• [WORK TO BE COMPLETED]
Carry on the forum thread about driving from Laredo to Chetumal, picking up after its last post.

• [TEXT BLOCK]
↓
# Best Route from Laredo to Chetumal



## LaKaris (Jan 30, 2014)

We will be hauling a 24' trailer and hope to avoid going through any big cities. Anyone done this trip recently?:fingerscrossed:


----------



## RVGRINGO (May 16, 2007)

Use the _perifericos_ around the larger cities and stick to the toll roads (cuotas) wherever possible. Remember to stay in the right lane with the trucks and to follow truck routes where they are indicated. Enjoy your trip.


----------



## chicois8 (Aug 8, 2009)

I would shoot straight down 57 to about 90KM past Queretaro where you will see the Puebla Cuota exit,take it also known as Arco Norte,( avoids Mexico City), past Puebla to turnoff to Villahermosa, then Escarcega, turn right and drive straight Chetumal........Check out this site:

Point to Point Routes


----------



## Hound Dog (Jan 18, 2009)

The route from the border at Nuevo Laredo to Chetumal can be accomplished quite simply these days without needing to traverse any large cities except over periféricos and/or libramientos so you avoid the problems of transporting your tráiler through large and complex urban áreas to get to Southern Quintana Roo and this was not the case just a few years ago.

I would take the autopista from Nuevo Laredo skirting both the urban zones of Monterrey and Saltillo by driving perifericos/libramientos/bypasses around and between those cities to the Autopista 57 to Matehuala and San Luis Potosi City both of which are bypassed by limited access libramientos these days. Continue on down to Queretaro City which is also bypassed by excellent libramientos and then on to San Juan Del Rio heading toward Mexico City which you needn´t worry you will ever enter as you will be turning east on to the relatively new Arco Norte Autopista heading to Tula and Puebla City where the Mexico City-Puebla Autopista skirts the northern outskirts of town and then into Veracruz State at the urban Orizaba-Cordoba corridor which is a smaller urban región with the continuous autopista taking you through that urban area without your having to enter any city Street traffic and then on to the juncture of the La Tinaja-Minatitlán Autopista through the flat Gulf Coastal plain of Veracruz State and then on to Villiahermosa, Tabasco which you skirt on the Northern Periferico and then take the inland route 186 to Escarcega which ends at Chetumal. 

Giood to excellent roads for almost all of this journey with only a few minor bad spots. It might take you a while to get to Chetumal from Nuevo Laredo but nothing like the time it woulk have taken you in 2001 when we moved here and that journey would have required that you drive through the heart of Mexico City - an adventure no longer required with the Arco Norte bypass - perhaps the most modern and well-designed freeway in North America.

Have a nice trip.


----------



## LaKaris (Jan 30, 2014)

Thanks for the link to that site. It is very comprehensive!


----------



## chicois8 (Aug 8, 2009)

Your welcome, here is another Mexican Gov. site that has road closers.road work and accidents on an map and listed........Have a safe trip.......
↑
• [LISTING]
↓
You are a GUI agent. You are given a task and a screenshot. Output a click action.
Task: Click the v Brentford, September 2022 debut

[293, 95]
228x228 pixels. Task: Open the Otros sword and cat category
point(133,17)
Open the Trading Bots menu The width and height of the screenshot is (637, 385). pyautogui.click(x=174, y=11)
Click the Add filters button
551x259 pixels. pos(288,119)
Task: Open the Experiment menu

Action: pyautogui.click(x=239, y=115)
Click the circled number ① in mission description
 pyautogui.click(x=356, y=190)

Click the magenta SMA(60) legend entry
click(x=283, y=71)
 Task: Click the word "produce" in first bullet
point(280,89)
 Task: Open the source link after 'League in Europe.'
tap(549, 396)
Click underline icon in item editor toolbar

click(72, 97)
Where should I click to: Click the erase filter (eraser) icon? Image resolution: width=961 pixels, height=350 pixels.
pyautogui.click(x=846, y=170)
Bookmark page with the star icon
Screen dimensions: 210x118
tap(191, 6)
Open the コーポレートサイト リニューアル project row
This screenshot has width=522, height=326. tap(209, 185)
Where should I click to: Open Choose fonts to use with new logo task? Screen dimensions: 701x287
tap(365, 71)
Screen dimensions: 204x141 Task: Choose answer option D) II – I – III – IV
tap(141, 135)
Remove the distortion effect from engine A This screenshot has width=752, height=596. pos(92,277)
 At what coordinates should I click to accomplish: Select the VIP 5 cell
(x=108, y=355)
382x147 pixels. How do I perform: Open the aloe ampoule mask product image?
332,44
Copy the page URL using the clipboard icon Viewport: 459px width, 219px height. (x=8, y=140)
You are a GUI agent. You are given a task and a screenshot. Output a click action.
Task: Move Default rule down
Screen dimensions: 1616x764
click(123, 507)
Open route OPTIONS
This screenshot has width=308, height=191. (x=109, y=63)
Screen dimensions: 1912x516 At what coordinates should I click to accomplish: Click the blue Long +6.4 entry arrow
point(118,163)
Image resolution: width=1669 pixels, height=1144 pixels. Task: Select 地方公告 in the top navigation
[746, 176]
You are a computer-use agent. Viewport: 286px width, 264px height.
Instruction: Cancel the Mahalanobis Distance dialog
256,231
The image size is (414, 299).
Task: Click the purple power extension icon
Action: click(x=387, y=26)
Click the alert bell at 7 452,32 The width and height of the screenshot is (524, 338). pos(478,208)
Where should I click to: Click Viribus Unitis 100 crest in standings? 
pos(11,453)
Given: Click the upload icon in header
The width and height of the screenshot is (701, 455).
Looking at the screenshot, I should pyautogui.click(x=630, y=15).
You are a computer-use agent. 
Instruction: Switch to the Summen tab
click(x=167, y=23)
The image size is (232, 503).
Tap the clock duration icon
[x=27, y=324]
↑
• [THE REPLY]
wwwCapufe > Alerta carretera


----------



## Tako (Feb 23, 2014)

All good information and is the route I have taken. One word of caution though, The Arco Norte is NOT an obvious road. You will see no signs pointing to it. I never did find it the first time through and ended up going through Mexico City. You don't want to do that with a trailer behind you, you REALLY don't.  Make sure you have an up to date GPS, (I did not, now I do). And good luck on your trip. Please let us know how it went for you. I intend to take a bus to Chetumal in a couple of months from Puebla to visit a friend in San Pedro, Belieze.


----------



## chicois8 (Aug 8, 2009)

Tako, I drove the Arco Norte southbound and northbound in the last 20 days and it is clearly marked about KM92 southbound as to Puebla and northbound as Arco Norte.......


----------



## Hound Dog (Jan 18, 2009)

The Arco Norte in both directions, Atlacomulco, Edomex to just west of Puebla City, Puebla and return , is well marked and no problem for anyone with a minimlnal IQ and two bit education. If you can´t navigate this throroughfare, stay home and wait for the happy wagon because they are on the way.

Off from the Chiapas Highlands to the back roads of the Yucatán Peninsula. If we get lost there, that will be to our benefit.


----------



## charlie131120 (Nov 30, 2013)

Here is a link to a site which lets you generate a, free, online Tourist Pass (if you should happen to need it in DF). We needed it as we were stopped for driving our trailer (in the fast lane) through Mexico City at rush hour. It wouldn't hurt to throw it in the glove compartment.

..:ASE TURISTICO::..

Another tip - I always get lost in and around Mexico City. Now when I get somewhat close my wife hops into a taxi and tells the driver where we want to go and not to lose me. I follow the taxi.


----------



## chicois8 (Aug 8, 2009)

Plus a good way to get rid of your wife, LOL


----------



## TundraGreen (Jul 15, 2010)

chicois8 said:


> Plus a good way to get rid of your wife, LOL


Or her to get rid of you!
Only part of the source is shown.